因みに、WordPress は2016年時点で、CMSによってつくられたサイトの約60%、全てのサイトの約25%を占める超人気ソフトとなった。しかもオープンソースで作られており誰でも無料で使用できる。一部に、WordPressはセキュリティ上脆弱性があると言う者もいるが、では他のソフトはどうかといえば特にハッキングに強いわけでもなく五十歩百歩であろう。今までWordPressを使用して20件以上のサイトを作ってきた西野の経験からして特に不満はなかったが、今回ばかりはひょっとしてスパムにやられたかと初めて疑いを持った。

ホームページ・ビルダーは、一人で管理するには便利なソフトだが、チームで管理するには少し向いていない点がある。編集作業は各々のパソコンで行い、できたものをネット上にアップロードする。それに対してWordPressは、ウェブ上で(ネットにつながった状態で)で編集作業ができるというもので、複数の編集者がどこからでもログインできるという点で大きく異なっている。加えて、このホームページビルダーを使いこなせる技術を持つメンバーも当時のハイムには不足していたこと、さらに、メンバーの高齢化の問題等もあり若返りも必要であった。

西野が理事会から正式に依頼された時の最大の注文は、「単独で管理するものではなく複数の管理者が共同で管理できるもの、しかも初心者でも扱いやすいもの」ということであった。もしできなければ、例え費用がかかっても外部発注してプロのデザイナーに依頼することも選択肢のひとつになっているとのことだった。それを聞いて西野は理事会に対し即座に答えた。

「失礼ながら、プロに頼めばいいものができるとは限りませんよ。住民が集まって力を合わせて作ることに意義があると思います。どこまで満足していただけるものができるかわかりませんが、ここは任せてください。できる限りやってみます」

「やるだけやってみて、いいものができなければその時は外部発注しようが、ホームページを持つこと自体を諦めようがそれはもう仕方がない。自分はベストを尽くすだけ。あとは理事会が決めることだ」と割り切って考えざるを得ない心境になった。その時からある意味での苦悩は始まっていたが、WordPressはそれを実現できる最適のものだと確信していたことも事実だ。

WordPressは複数管理に向いている、しかも初心者でも基本的なことを覚えれば比較的簡単に投稿などの作業ができるという特徴がある。これしかないしこれを利用すれば必ず希望のものができると進言し、外部発注には住民の一人として真っ向から反対すると伝えた。幸いにも当時の理事長も賛成してくれた。あの時大見得を切った以上は、どんなことがあっても修復しなければならない。こんなことならやはりプロに頼めばよかったと言われない為に。

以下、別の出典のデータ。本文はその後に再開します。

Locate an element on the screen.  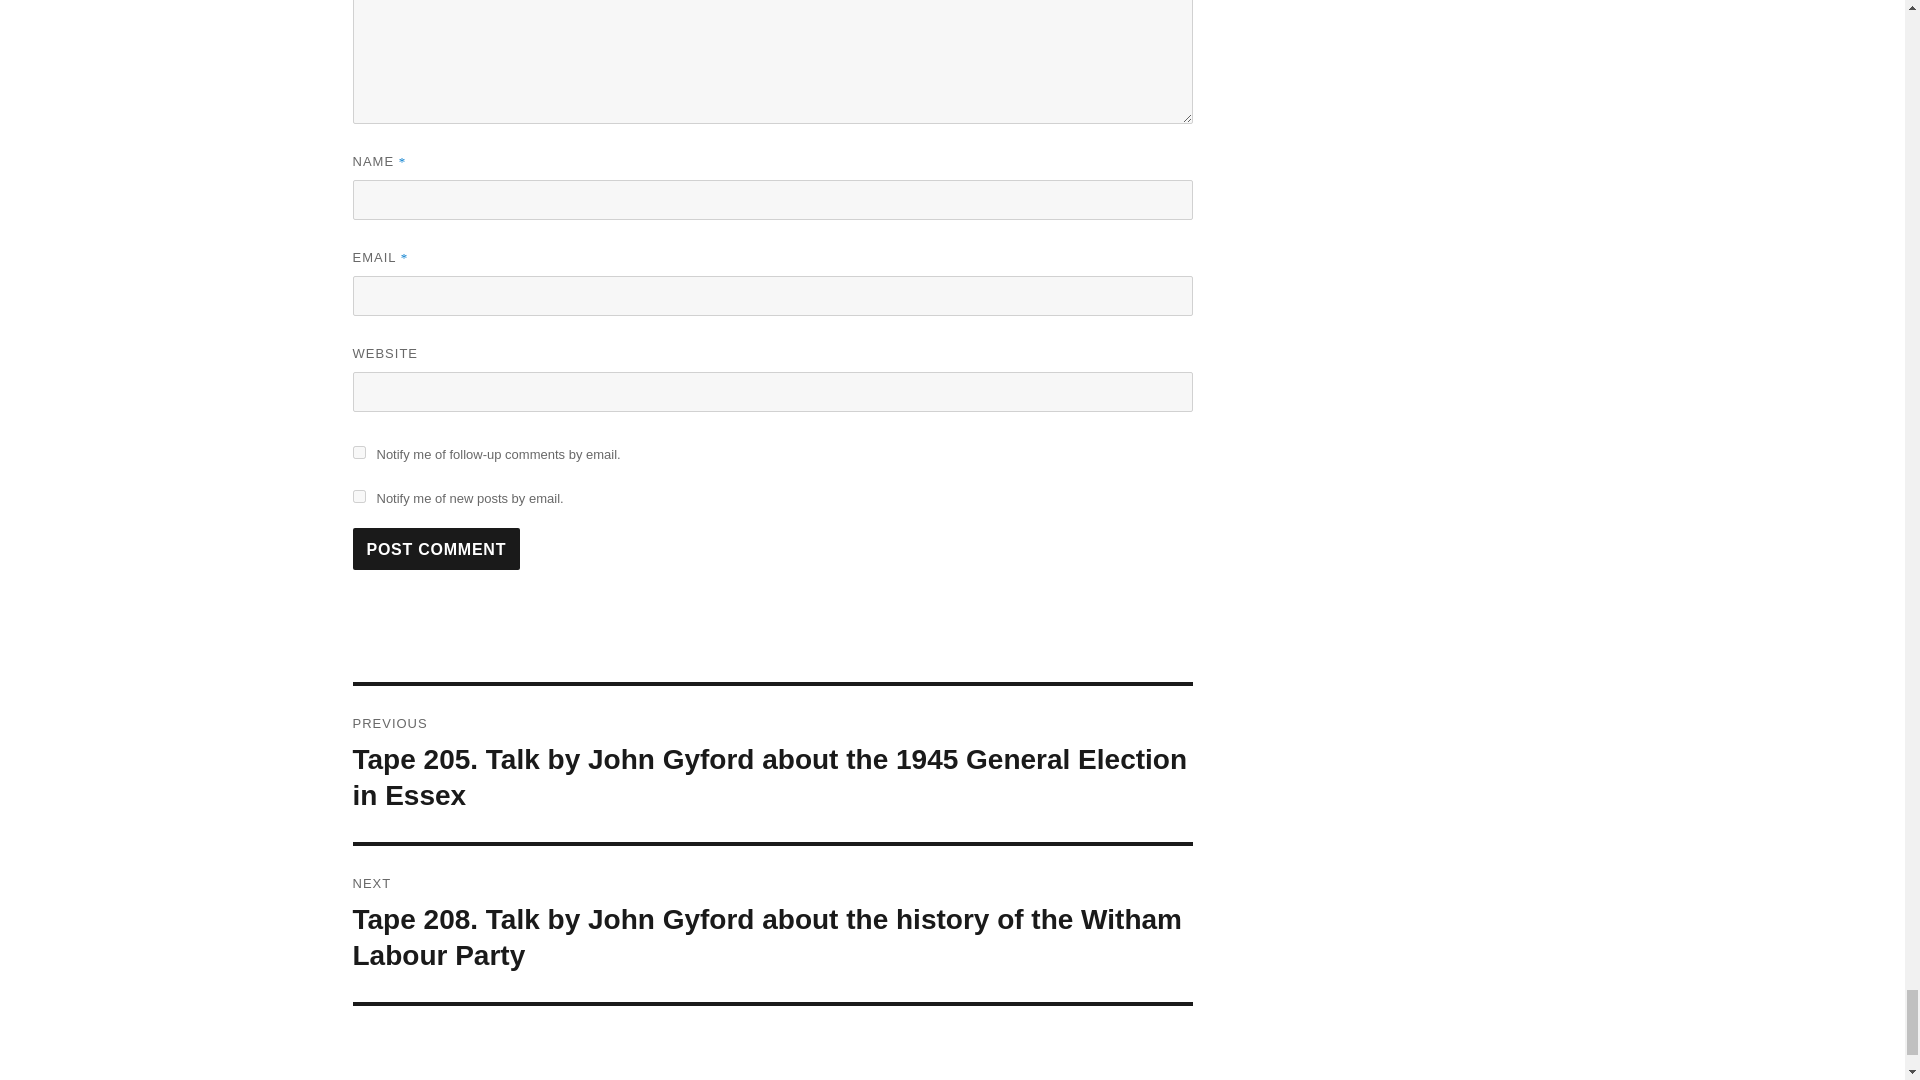
Post Comment is located at coordinates (436, 549).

西野が最初にやったことは、WordPress初心者講座を開き、使い方を覚えてもらうことだった。数か月の講座を経て受講生の何名かは簡単な作業ならできるようになっていった。新たに募集して集まったこの講座の受講生たちがやがてボランティアで「ハイムのひろば」の制作そしてその後の維持管理に携わることになる。この講座への参加者が中心となって「リニューアル隊」が誕生したのだ。

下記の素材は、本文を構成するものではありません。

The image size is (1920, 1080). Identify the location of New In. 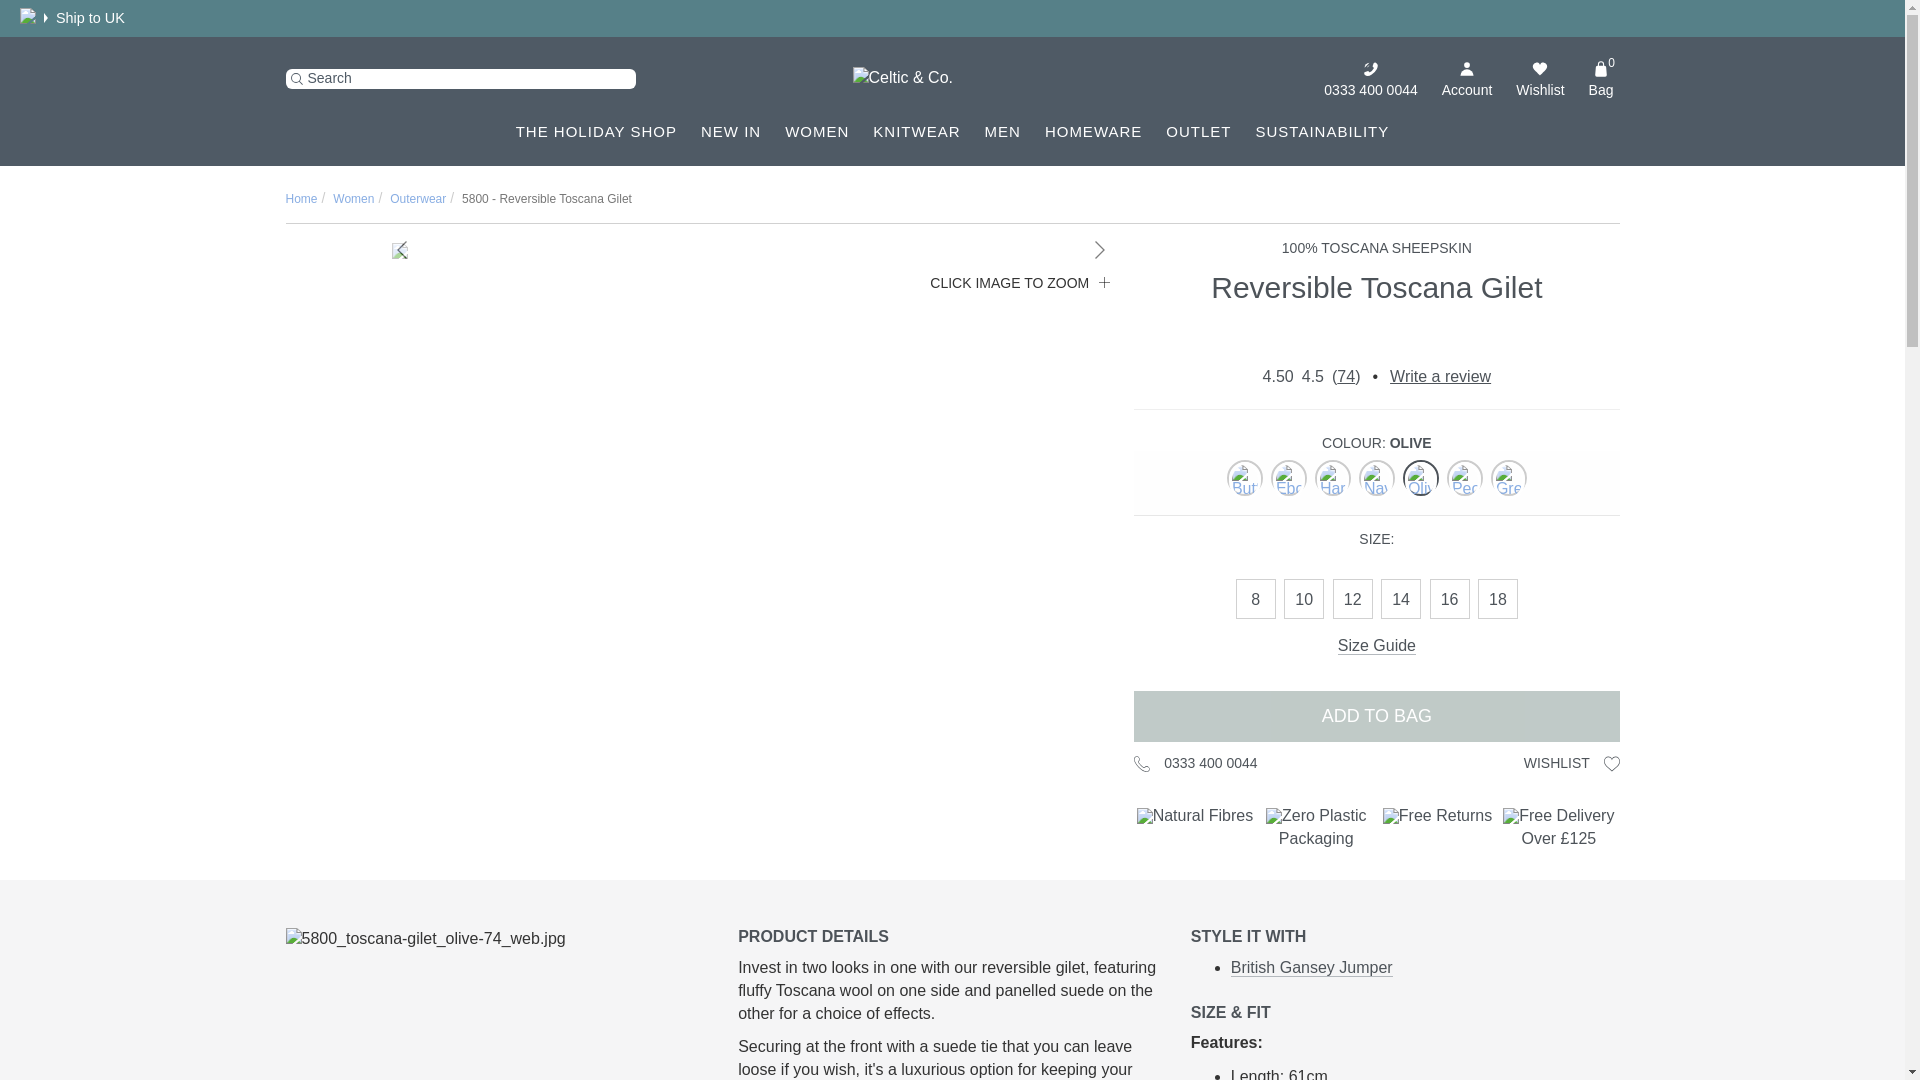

これで、新しいサイトを作れば複数のメンバーが管理者として参加でき、鏡と理事会の要望に応えることができる。そのためには、まず、この初心者講座を成功させなければならない。うまくいけば趣味で始めたホームページ作りが初めて人の役に立つ、しかし失敗すれば何だか恥をさらすようになりそうだ。責任の重さがずっしりと肩にかかるのを感じ始めていた。